Picador, pounds 6.99, 198pp

MIDDLE-CLASS life in Calcutta comes under scrutiny in Chaudhuri's third novel. Set over a couple of months, this family saga relates the personal and public history of Khuku and her husband Shib (a couple in their sixties) and the various members of their extended family. Writing a set of intimate vignettes that hop decades and moods, Chaudhuri writes as compellingly about walking to work as growing old.

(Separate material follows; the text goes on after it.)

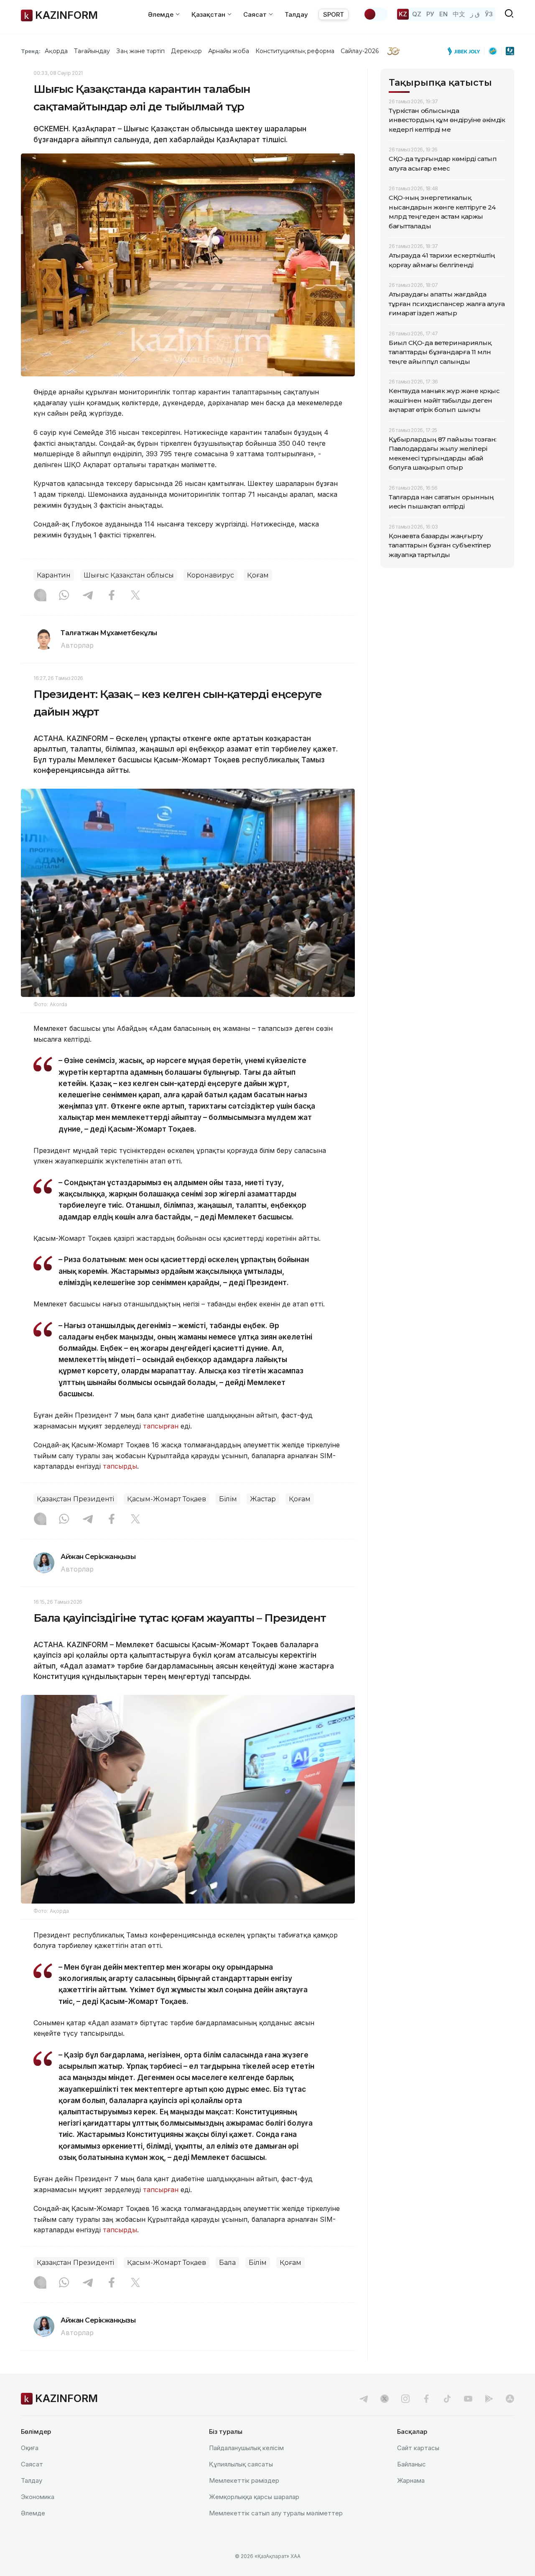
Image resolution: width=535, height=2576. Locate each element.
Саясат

A rare novel about the subcontinent that leaves you feeling it's a more familiar place than you might have imagined.

The Course of My Life

by Edward Heath

Coronet, pounds 9.99, 767pp

FUNNIER AND less starchy than his public persona, Heath has produced the most readable memoir of any modern PM. The authentic voice of Ted can be heard querying the bill from the MoD for a Prime Ministerial dinner aboard HMS Intrepid in 1971 (it included the cost of a rehearsal with the same food and wine). But he is sadly restrained in his critique of Lady T. Whether visiting Germany in 1939 or winning the Admiral's Cup while PM, Heath emerges as surprising and gutsy.

The Treatment

by Daniel Menaker

Faber, pounds 6.99, 269pp

AS YOU'd expect from a former fiction editor of the New Yorker, Menaker's novel bristles with therapy room friction and intellectual sparring. Jake Singer is a teacher at one of the city's posher private schools. Rejected by his girlfriend, he starts a course of psychoanalysis with Dr Morales, a Cuban Catholic Freudian who regularly roasts his patients "on the spit of his own prurience". The client/therapist dialogue gets ever more fascinating as Jake swaps Morales's couch for the bed of a Sag Harbor socialite.